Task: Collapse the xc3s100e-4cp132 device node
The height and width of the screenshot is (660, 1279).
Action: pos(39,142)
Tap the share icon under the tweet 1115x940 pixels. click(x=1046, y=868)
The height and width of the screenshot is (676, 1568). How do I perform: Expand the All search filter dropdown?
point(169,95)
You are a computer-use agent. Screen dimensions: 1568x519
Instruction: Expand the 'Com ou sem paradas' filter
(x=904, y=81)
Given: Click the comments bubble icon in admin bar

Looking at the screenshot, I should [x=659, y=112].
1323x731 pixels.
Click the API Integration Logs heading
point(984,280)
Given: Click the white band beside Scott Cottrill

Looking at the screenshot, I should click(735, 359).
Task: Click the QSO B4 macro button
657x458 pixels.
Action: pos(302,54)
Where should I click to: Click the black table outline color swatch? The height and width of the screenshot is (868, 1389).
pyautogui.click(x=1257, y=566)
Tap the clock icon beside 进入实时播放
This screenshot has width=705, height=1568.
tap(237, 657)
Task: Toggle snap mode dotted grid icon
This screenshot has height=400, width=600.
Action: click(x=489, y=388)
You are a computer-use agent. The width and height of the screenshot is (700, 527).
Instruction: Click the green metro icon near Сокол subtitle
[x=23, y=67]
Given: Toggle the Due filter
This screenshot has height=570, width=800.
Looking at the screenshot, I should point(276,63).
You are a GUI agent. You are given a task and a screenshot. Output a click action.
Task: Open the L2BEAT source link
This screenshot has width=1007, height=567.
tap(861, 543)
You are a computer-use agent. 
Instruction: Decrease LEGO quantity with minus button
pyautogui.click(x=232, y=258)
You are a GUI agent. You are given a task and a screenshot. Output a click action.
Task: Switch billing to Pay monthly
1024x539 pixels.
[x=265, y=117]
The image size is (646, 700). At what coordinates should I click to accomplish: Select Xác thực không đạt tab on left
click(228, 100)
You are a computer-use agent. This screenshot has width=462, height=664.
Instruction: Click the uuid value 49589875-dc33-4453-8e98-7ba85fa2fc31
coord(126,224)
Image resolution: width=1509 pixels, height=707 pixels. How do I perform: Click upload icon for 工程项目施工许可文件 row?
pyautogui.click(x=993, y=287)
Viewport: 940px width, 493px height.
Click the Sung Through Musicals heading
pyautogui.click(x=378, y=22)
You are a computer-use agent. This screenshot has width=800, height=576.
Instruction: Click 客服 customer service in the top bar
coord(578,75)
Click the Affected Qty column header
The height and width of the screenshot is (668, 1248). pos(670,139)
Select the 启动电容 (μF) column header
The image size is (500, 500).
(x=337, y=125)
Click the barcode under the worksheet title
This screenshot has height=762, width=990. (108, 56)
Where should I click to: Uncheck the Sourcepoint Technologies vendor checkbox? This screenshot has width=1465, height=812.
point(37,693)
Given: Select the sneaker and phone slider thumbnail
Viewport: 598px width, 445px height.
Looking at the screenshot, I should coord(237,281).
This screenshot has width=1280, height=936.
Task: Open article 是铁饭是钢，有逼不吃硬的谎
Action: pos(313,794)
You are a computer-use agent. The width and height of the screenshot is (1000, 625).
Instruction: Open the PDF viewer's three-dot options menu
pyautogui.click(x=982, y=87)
----------------
What to work on: I need each line above reproduced exactly.

Your solution:
Task: Collapse the xc3s100e-4cp132 device node
The height and width of the screenshot is (660, 1279).
Action: pos(39,142)
Tap the share icon under the tweet 1115x940 pixels. click(x=1046, y=868)
The height and width of the screenshot is (676, 1568). How do I perform: Expand the All search filter dropdown?
point(169,95)
You are a computer-use agent. Screen dimensions: 1568x519
Instruction: Expand the 'Com ou sem paradas' filter
(x=904, y=81)
Given: Click the comments bubble icon in admin bar

Looking at the screenshot, I should [x=659, y=112].
1323x731 pixels.
Click the API Integration Logs heading
point(984,280)
Given: Click the white band beside Scott Cottrill

Looking at the screenshot, I should click(735, 359).
Task: Click the QSO B4 macro button
657x458 pixels.
Action: pos(302,54)
Where should I click to: Click the black table outline color swatch? The height and width of the screenshot is (868, 1389).
pyautogui.click(x=1257, y=566)
Tap the clock icon beside 进入实时播放
This screenshot has width=705, height=1568.
tap(237, 657)
Task: Toggle snap mode dotted grid icon
This screenshot has height=400, width=600.
Action: click(x=489, y=388)
You are a computer-use agent. The width and height of the screenshot is (700, 527).
Instruction: Click the green metro icon near Сокол subtitle
[x=23, y=67]
Given: Toggle the Due filter
This screenshot has height=570, width=800.
Looking at the screenshot, I should point(276,63).
You are a GUI agent. You are given a task and a screenshot. Output a click action.
Task: Open the L2BEAT source link
This screenshot has width=1007, height=567.
tap(861, 543)
You are a computer-use agent. 
Instruction: Decrease LEGO quantity with minus button
pyautogui.click(x=232, y=258)
You are a GUI agent. You are given a task and a screenshot. Output a click action.
Task: Switch billing to Pay monthly
1024x539 pixels.
[x=265, y=117]
The image size is (646, 700). At what coordinates should I click to accomplish: Select Xác thực không đạt tab on left
click(228, 100)
You are a computer-use agent. This screenshot has width=462, height=664.
Instruction: Click the uuid value 49589875-dc33-4453-8e98-7ba85fa2fc31
coord(126,224)
Image resolution: width=1509 pixels, height=707 pixels. How do I perform: Click upload icon for 工程项目施工许可文件 row?
pyautogui.click(x=993, y=287)
Viewport: 940px width, 493px height.
Click the Sung Through Musicals heading
pyautogui.click(x=378, y=22)
You are a computer-use agent. This screenshot has width=800, height=576.
Instruction: Click 客服 customer service in the top bar
coord(578,75)
Click the Affected Qty column header
The height and width of the screenshot is (668, 1248). pos(670,139)
Select the 启动电容 (μF) column header
The image size is (500, 500).
(x=337, y=125)
Click the barcode under the worksheet title
This screenshot has height=762, width=990. (108, 56)
Where should I click to: Uncheck the Sourcepoint Technologies vendor checkbox? This screenshot has width=1465, height=812.
point(37,693)
Given: Select the sneaker and phone slider thumbnail
Viewport: 598px width, 445px height.
Looking at the screenshot, I should coord(237,281).
This screenshot has width=1280, height=936.
Task: Open article 是铁饭是钢，有逼不吃硬的谎
Action: pos(313,794)
You are a computer-use agent. The width and height of the screenshot is (1000, 625).
Instruction: Open the PDF viewer's three-dot options menu
pyautogui.click(x=982, y=87)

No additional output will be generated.